#### DATA PROVIDED

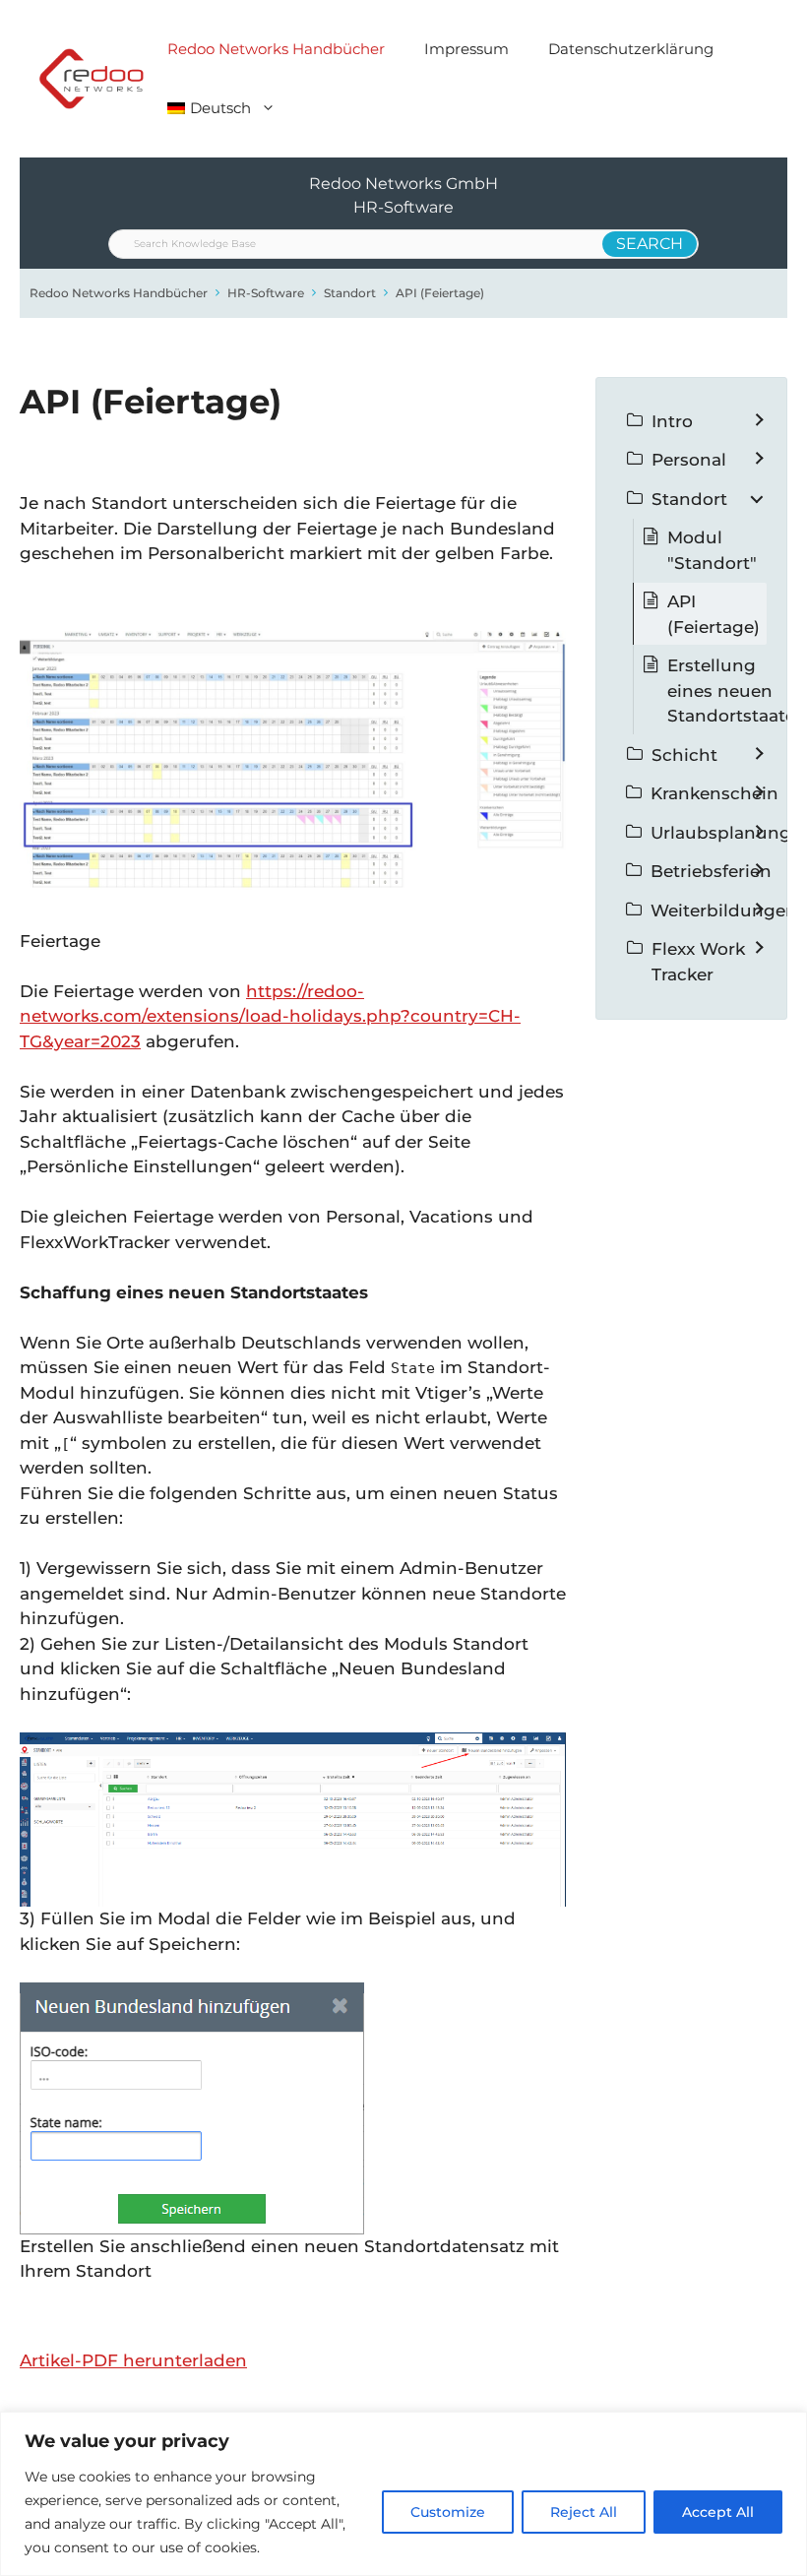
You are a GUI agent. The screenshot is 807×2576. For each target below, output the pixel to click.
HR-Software (265, 292)
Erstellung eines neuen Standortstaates (735, 690)
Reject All (583, 2512)
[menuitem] (221, 108)
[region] (403, 2494)
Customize (447, 2512)
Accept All (718, 2512)
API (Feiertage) (440, 292)
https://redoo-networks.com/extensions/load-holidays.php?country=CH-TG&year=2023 (270, 1016)
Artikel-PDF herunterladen (133, 2360)
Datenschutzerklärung (631, 48)
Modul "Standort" (712, 550)
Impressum (466, 48)
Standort (350, 292)
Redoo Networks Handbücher (276, 48)
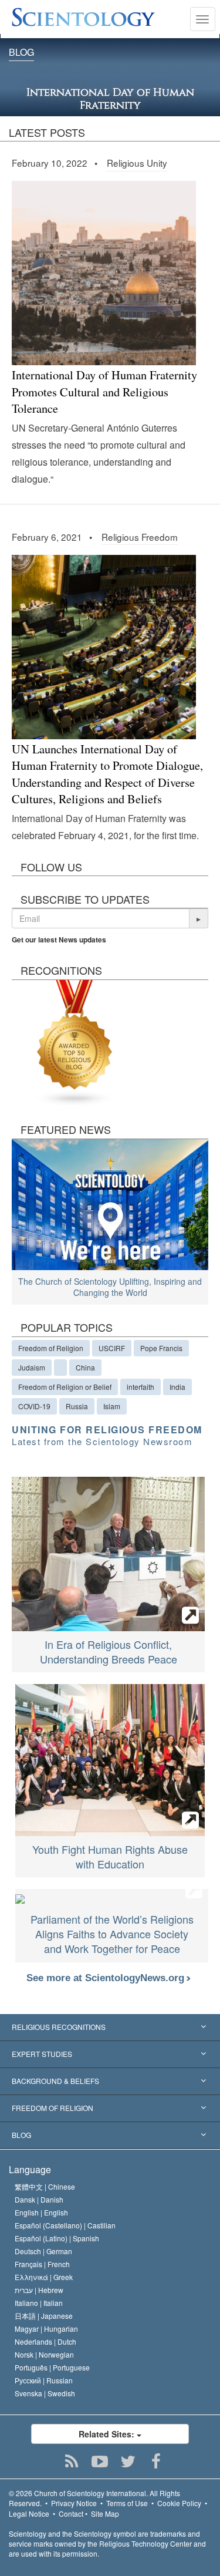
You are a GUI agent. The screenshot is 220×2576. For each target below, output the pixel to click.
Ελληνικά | (44, 2277)
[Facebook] (155, 2461)
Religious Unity (137, 162)
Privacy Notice (74, 2503)
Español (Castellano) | (65, 2225)
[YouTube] (99, 2461)
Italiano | (39, 2303)
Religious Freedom (139, 536)
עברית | (39, 2290)
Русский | (44, 2380)
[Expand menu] (110, 2027)
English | (41, 2212)
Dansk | (39, 2199)
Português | (52, 2367)
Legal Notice (29, 2513)
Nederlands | (45, 2341)
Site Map (105, 2513)
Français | (42, 2264)
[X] (127, 2461)
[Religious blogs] (75, 1041)
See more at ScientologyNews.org (106, 1978)
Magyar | (46, 2328)
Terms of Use (127, 2503)
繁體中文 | (45, 2186)
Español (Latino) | (57, 2238)
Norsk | (44, 2354)
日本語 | (44, 2316)
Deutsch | (43, 2251)
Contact (71, 2513)
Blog (21, 52)
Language (30, 2169)
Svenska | (45, 2393)
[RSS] (71, 2461)
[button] (198, 918)
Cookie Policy (179, 2503)
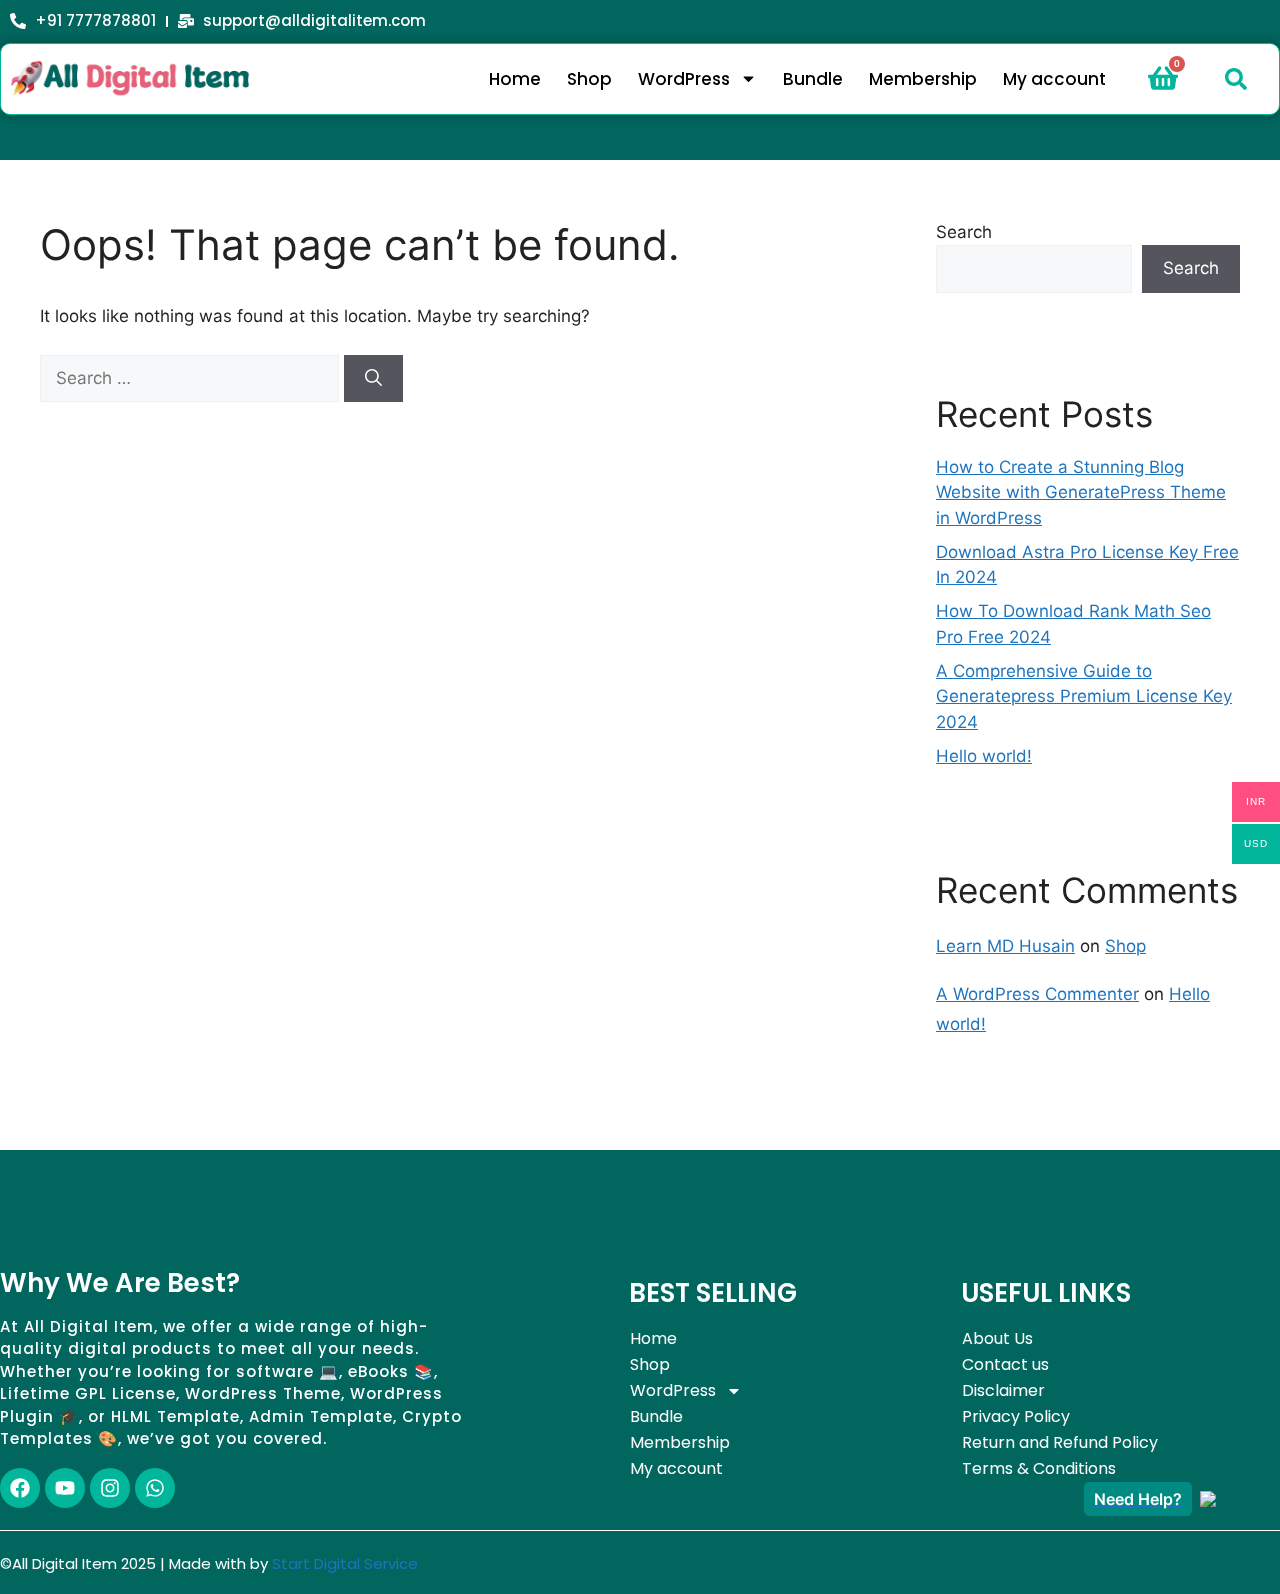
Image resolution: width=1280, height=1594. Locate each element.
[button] (1236, 79)
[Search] (373, 379)
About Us (997, 1338)
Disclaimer (1003, 1390)
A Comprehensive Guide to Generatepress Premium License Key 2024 (1084, 696)
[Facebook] (20, 1488)
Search (964, 232)
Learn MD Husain (1005, 946)
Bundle (813, 79)
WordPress (684, 79)
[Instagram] (110, 1488)
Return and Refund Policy (1060, 1442)
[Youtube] (65, 1488)
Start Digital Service (345, 1563)
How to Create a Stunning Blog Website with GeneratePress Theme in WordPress (1081, 492)
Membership (923, 79)
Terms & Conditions (1039, 1468)
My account (1054, 79)
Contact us (1005, 1364)
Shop (589, 79)
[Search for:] (192, 378)
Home (515, 79)
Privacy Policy (1016, 1416)
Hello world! (984, 756)
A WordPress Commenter (1037, 994)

########

YOUR TASK: Your task is to write out, exactly, the line that holds "Privacy Policy (1016, 1416)" and every line after it until the records end.

PROBLEM SOLUTION:
Privacy Policy (1016, 1416)
Hello world! (984, 756)
A WordPress Commenter (1037, 994)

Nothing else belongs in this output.